Excerpted data →
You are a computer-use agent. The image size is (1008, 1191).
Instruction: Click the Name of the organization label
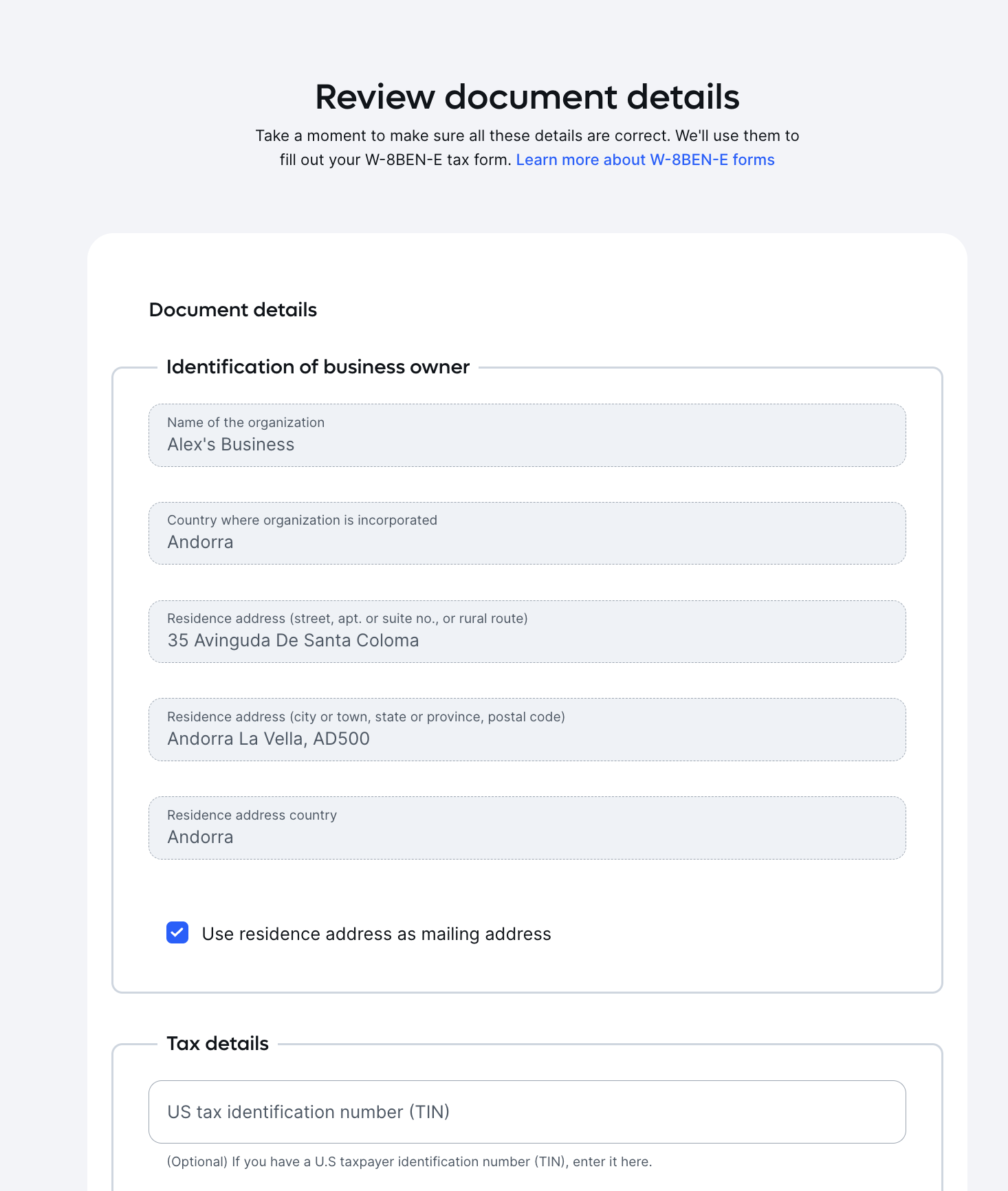[245, 422]
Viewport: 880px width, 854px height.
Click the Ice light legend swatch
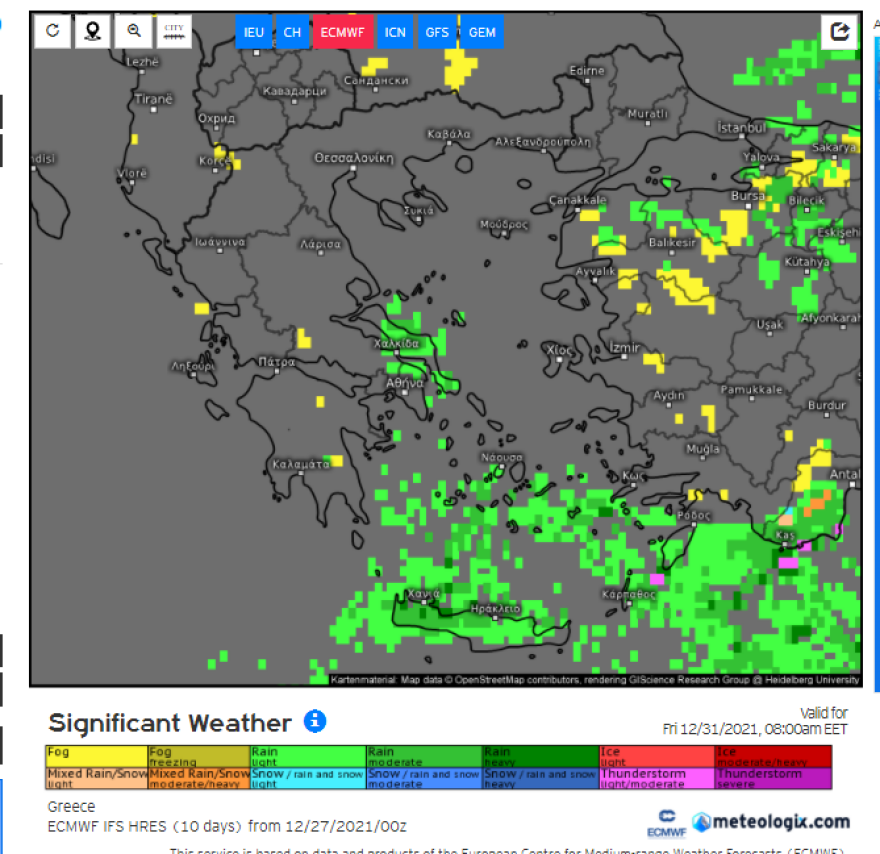(x=656, y=756)
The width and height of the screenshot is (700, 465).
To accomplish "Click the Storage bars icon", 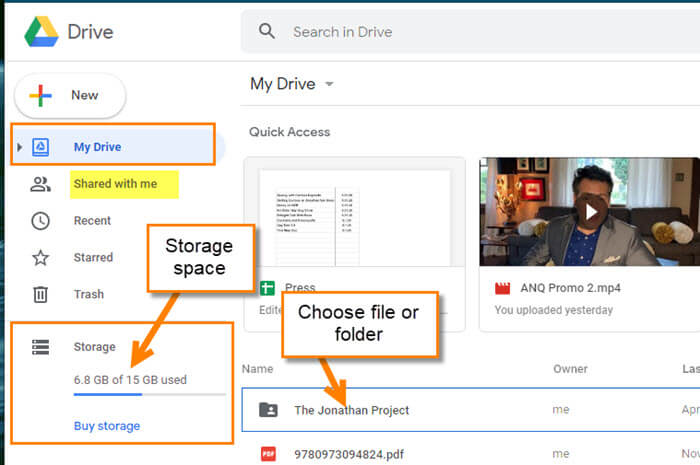I will coord(41,347).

What to do → Locate each line in the material above that contains the string "width", matching case exactly, and copy those lines out in full.

Reply to the task →
Viewport: 880px width, 854px height.
The width and height of the screenshot is (700, 465).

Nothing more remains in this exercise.